A little more than a year ago, Pitt Community College’s Lynn Griffin led a group of Pitt County Schools (PCS) counselors on a tour of the college’s Computer Integrated Machining (CIM) program.

As director of the PCC-PCS Technical Academy, Griffin says she wanted to spotlight well-paying jobs in great demand and ensure counselors were familiar enough with CIM, they could discuss it with students as easily as, say, HVAC or electrical careers.

“Most students understand programs dealing with electricity or refrigeration, because they use it or see it daily,” Griffin said. “Machining is a little different, though. When you see a cup or a pen, you don’t automatically think a machinist or computer numerical control operator was involved in creating it.”

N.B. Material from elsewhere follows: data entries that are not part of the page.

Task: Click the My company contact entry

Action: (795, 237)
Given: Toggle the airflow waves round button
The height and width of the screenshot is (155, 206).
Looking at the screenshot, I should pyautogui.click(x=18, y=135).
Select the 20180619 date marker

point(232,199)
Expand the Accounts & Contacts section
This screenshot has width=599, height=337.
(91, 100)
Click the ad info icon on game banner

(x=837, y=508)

Using a combination of computers and sophisticated machinery, machinists turn raw materials into manufacturing parts.

“In a sense, we’re like sculptors creating things of value,” says Calvin Mayo, curriculum coordinator of PCC’s CIM program. “It’s a great career for individuals who enjoy using their minds, working with their hands and utilizing technology.”

Mayo says machining jobs are available practically everywhere, and the products they make are equally pervasive.

“Machinists touch nearly every aspect of our lives by making things that enhance daily living, from the parts in gasoline and diesel engines to wind turbines and electric motors,” he said.

Through the technical academy, Pitt County juniors and seniors can start a college credential in CIM before receiving high school diplomas. Their tuition, books and transportation are provided.

“Coming out of college without spending any money on tuition is amazing,” says PCC student Gabriel Raser. “I don’t know why more high school students aren’t doing this.”

Raser, a D.H. Conley High School graduate, started Pitt’s CIM program as a junior. He’s on track to earn an associate degree this summer, debt-free.